Colt se puso de pie de un salto. Como aún estaba poco acostumbrado a la gravedad lunar, hizo que la silla cayera hacia atrás.
—¡Maldita sea, Chet, vas a lograr que te metan un disparo en el culo! Sé que estás tramando alguna locura, y también sé que no son órdenes de Murdock. Mira, escucha un consejo de amigo y…
—¡Frank! —lo interrumpió Kinsman—. No quiero ningún consejo, yo sé lo que tengo que hacer.
—No lo hagas, Chet. Te lo pido ahora. No lo hagas, sea lo que sea. Me forzarás a matarte.
—No habrá muertos, Frank.
—No sé qué demonios está pasando por tu perturbada cabeza —la voz de Colt temblaba casi incontrolablemente—, pero no me pongas a prueba. No quiero tener que elegir entre tu vida y la mía.

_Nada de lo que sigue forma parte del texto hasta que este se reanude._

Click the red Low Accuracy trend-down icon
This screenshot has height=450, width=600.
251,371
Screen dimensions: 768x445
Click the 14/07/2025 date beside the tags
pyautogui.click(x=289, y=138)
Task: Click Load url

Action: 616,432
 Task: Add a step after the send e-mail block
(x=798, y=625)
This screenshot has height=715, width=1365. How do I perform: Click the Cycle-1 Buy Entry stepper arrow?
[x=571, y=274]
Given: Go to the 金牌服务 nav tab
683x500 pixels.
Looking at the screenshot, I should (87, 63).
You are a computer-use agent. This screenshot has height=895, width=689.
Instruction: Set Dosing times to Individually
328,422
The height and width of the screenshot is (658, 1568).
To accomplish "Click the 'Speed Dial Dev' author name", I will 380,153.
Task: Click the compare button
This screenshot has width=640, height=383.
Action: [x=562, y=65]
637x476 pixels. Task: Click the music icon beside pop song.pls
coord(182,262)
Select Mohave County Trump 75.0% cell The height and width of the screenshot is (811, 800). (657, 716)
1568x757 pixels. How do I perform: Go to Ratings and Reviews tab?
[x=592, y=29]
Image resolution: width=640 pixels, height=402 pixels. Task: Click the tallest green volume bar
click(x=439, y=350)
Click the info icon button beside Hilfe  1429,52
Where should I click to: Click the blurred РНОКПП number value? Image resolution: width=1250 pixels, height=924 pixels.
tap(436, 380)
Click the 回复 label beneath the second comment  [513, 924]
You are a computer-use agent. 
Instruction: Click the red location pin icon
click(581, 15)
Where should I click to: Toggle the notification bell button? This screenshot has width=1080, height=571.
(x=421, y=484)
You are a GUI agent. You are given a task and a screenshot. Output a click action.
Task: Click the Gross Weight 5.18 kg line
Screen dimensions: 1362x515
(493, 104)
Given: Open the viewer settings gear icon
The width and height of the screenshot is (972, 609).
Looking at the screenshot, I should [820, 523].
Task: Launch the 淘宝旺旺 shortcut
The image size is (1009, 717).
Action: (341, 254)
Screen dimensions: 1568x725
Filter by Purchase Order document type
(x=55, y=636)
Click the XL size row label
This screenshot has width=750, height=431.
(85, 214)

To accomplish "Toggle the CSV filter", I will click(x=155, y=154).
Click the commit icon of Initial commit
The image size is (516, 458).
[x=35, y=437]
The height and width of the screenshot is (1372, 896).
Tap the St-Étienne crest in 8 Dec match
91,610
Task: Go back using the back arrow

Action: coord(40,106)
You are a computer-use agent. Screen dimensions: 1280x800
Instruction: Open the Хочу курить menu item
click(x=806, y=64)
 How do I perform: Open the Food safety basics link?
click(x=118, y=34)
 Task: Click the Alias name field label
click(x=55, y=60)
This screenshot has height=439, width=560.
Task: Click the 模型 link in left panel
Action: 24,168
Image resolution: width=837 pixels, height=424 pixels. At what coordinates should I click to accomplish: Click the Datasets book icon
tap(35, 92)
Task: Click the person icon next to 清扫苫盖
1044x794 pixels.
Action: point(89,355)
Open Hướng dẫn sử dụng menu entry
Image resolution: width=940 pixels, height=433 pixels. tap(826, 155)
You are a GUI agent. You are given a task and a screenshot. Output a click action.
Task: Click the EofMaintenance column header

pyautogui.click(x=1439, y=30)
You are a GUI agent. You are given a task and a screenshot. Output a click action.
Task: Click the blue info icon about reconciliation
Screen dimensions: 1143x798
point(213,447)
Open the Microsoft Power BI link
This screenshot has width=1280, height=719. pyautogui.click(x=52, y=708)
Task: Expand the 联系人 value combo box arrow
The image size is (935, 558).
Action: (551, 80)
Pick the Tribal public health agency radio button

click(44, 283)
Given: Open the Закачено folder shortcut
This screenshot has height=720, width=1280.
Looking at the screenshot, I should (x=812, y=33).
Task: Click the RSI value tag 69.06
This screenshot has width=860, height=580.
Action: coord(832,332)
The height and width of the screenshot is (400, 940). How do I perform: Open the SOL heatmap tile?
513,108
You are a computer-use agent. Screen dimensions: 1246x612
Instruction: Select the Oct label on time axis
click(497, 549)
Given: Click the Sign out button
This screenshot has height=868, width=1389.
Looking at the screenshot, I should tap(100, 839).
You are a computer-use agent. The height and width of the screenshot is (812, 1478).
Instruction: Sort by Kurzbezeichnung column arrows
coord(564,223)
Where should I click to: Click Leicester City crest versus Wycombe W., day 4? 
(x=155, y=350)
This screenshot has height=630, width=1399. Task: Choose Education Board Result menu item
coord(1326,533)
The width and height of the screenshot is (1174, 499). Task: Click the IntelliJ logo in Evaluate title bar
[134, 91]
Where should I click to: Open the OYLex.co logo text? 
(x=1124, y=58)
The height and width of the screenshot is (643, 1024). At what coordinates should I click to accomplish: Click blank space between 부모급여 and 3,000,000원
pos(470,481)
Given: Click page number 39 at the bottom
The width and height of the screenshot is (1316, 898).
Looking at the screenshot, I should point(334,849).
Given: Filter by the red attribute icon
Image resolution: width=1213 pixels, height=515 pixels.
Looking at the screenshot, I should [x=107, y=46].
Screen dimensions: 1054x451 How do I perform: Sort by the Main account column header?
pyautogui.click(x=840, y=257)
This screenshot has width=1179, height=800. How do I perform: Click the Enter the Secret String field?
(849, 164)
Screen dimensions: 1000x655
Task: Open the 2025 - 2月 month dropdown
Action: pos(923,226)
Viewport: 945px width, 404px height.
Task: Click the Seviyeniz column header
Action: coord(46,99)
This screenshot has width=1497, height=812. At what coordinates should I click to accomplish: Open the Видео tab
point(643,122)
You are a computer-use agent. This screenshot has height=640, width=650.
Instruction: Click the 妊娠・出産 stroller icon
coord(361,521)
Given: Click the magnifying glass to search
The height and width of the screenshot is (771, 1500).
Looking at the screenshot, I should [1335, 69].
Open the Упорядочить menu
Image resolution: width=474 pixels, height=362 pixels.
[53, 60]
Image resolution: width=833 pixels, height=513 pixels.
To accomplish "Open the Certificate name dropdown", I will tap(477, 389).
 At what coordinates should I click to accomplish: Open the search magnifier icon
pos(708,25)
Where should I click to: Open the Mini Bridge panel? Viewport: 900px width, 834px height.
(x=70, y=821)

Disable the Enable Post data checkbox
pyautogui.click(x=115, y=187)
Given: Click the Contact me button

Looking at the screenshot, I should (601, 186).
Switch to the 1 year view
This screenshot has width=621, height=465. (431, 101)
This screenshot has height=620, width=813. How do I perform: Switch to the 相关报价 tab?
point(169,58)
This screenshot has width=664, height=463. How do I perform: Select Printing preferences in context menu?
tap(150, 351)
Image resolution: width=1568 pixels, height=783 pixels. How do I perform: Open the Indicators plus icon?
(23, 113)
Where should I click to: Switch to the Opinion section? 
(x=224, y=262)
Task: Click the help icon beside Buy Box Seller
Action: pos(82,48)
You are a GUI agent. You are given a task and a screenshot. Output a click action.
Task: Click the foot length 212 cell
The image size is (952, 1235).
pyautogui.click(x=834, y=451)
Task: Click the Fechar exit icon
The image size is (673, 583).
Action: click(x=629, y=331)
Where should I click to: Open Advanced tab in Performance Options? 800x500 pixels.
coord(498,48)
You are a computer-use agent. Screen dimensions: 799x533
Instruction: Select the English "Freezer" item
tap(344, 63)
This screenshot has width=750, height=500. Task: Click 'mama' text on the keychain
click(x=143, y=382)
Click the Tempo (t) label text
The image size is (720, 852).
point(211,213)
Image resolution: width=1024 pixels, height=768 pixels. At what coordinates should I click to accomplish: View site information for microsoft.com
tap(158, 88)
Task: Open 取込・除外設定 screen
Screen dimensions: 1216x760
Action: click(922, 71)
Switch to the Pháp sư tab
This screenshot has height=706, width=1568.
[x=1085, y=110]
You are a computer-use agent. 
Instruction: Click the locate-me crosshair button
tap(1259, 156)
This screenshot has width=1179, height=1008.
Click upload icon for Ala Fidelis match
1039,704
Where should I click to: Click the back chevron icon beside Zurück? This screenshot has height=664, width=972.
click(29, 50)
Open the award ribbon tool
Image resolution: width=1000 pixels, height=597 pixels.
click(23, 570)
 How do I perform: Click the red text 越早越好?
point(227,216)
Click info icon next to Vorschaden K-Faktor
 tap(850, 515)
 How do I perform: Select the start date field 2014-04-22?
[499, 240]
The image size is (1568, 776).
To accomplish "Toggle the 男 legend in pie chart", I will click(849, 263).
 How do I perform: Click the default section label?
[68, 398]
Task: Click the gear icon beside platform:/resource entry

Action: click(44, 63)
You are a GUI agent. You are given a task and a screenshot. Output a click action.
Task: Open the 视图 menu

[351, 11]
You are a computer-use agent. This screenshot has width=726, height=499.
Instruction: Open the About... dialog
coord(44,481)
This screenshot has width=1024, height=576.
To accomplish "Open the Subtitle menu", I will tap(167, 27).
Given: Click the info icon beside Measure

—No tendrás que elegir —dijo Kinsman con calma. Pero sentía que la tensión le apretaba el pecho.
—Si tratas de entregar esta base a los rusos…
—¿Qué? ¡No seas estúpido!
—O haces algo contra los Estados Unidos, Chet… tendré que detenerte. ¡Tendré que hacerlo!
—Tendrás que intentarlo cuando llegue el momento, si llega.
—¡Maldición!
Kinsman se levantó lentamente de su silla; luego dijo:
—Frank…, cuando llegue el momento, si llega, tendremos que hacer lo que consideremos que es mejor. Si consideras que tienes que matarme… Bueno, todos tenemos que morir alguna vez.
—¡Oh, Jesús! —Colt levantó los brazos y salió como un torbellino de la oficina.
Kinsman permaneció inmóvil durante un largo rato, apoyado sobre el escritorio, esperando que la tensión de su pecho aflojara.